What is WhatsApp KBC scam?

People from different parts of the country have reported getting messages on WhatsApp stating that they have won Rs. 25 lakh through a lottery (a form of gambling) by a show called Kaun Banega Crorepati, popularly known as KBC. Also known as KBC fraud, this scam involves a harmless-looking message containing a lot of information trying to convince you that you have Rs. 25 lakh in a lottery system that you have probably never heard of or been a part of.

Since the amount is so large, an ignorant person falls into the trap of fraudsters and ends up losing money. Apart from the huge amount offered in the scam message, another reason to fall for such a message could be the delivery of the message on a private number. Individuals tend to believe that since they got a message on their private number, it should be true.

The massive amount offered in the KBC scam report is supported by photos of prominent personalities, including Prime Minister Narendra Modi, business magnate Mukesh Ambani and Amitabh Bachchan.

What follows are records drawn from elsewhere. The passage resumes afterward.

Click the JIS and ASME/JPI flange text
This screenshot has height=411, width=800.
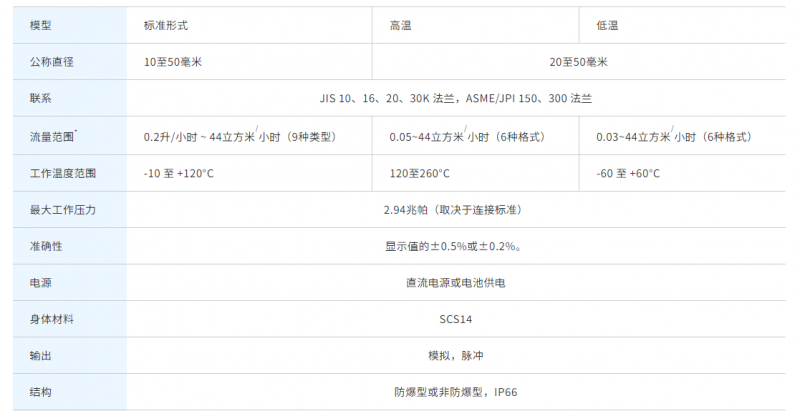pos(455,99)
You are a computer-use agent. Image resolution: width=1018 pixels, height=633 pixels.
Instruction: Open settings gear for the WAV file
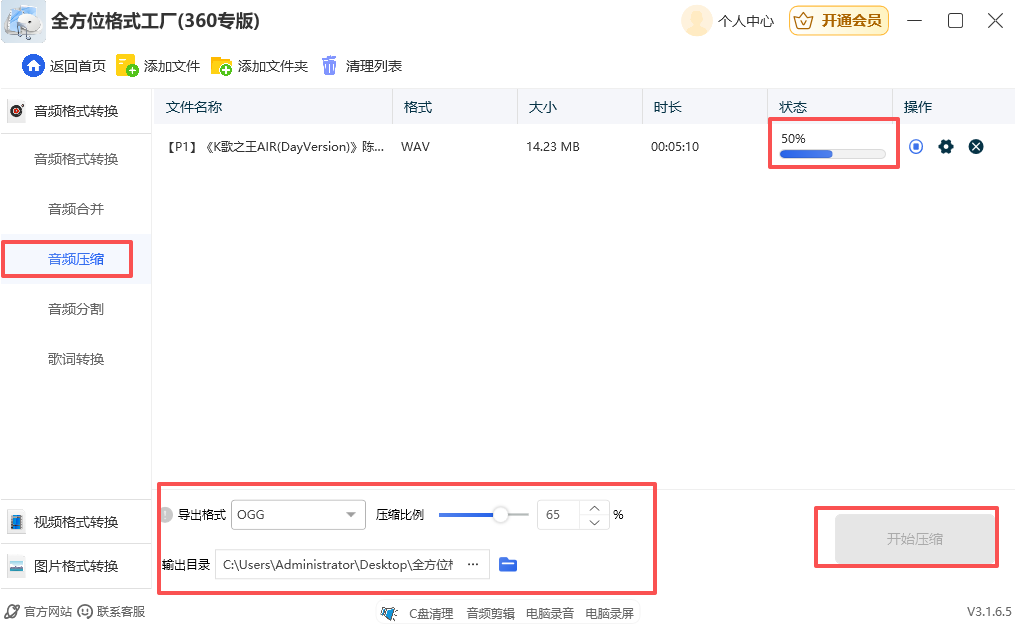pyautogui.click(x=946, y=147)
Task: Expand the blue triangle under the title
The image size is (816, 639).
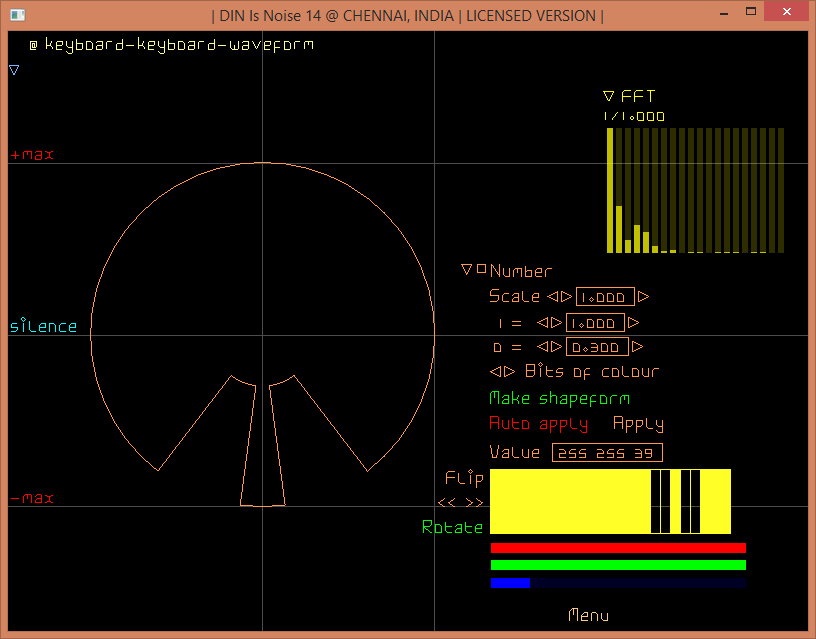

Since the photos of these personalities are doing the rounds on the internet and advertisements, people are further forced to believe the text that also contains WhatsApp numbers of fraudsters posing as bank managers. They continue to contact the number provided and end up being duped of money.

According to an explanation in the blog post of the Cyber ​​Crime Unit of Delhi Police, when the potential victim contacts the said number to claim the amount, the fraudster asks for a certain refundable amount for processing of the lottery and GST. “Once the victim deposits that money, they start demanding more under some pretext. After some time, they start to tell the victim that the lottery amount has been further increased to Rs. 45 lakh, then to Rs. 75 lakh and so on to keep the victim engaged and interested,” the blog explains.

It should be noted that the fraudsters insist on communicating only via WhatsApp and will share multiple bank accounts to deposit funds. Sometimes the fraud lasts for several weeks or months depending on how long they can fool the victim into getting money. By the time the victim realizes that he/she has been duped with money, the fraudsters had already stopped communicating.

How can you save yourself from WhatsApp KBC scam?

WhatsApp scams are not new as there have been several cases in the past where people have lost money. Since the messages on WhatsApp are end-to-end encrypted, it becomes difficult to trace the fraudsters. The easiest and best way not to lose money is to avoid such informative, persuasive posts that say you will get a huge amount of money without having to participate in any money winning activity.

Sometimes fraudsters will contact you to let you know that you are not being scammed, but don’t fall into this trap. If you’ve made progress, look for red flags. These could be scammers asking for refundable money, personal information such as your bank account information, debit or credit card information, email address, home address and/or UPI ID. It is strongly advised not to share the above details with anyone.

Are you a victim of WhatsApp KBC scam?

If you have been victimized and robbed of your money, you can contact the police and/or cyber cell to make a complaint. You must include facts explaining how you came into contact with the alleged person/website and the subsequent fraud, screenshots of conversations, numbers and addresses (if applicable), and documents providing evidence, such as bank transaction statements, in your complaint.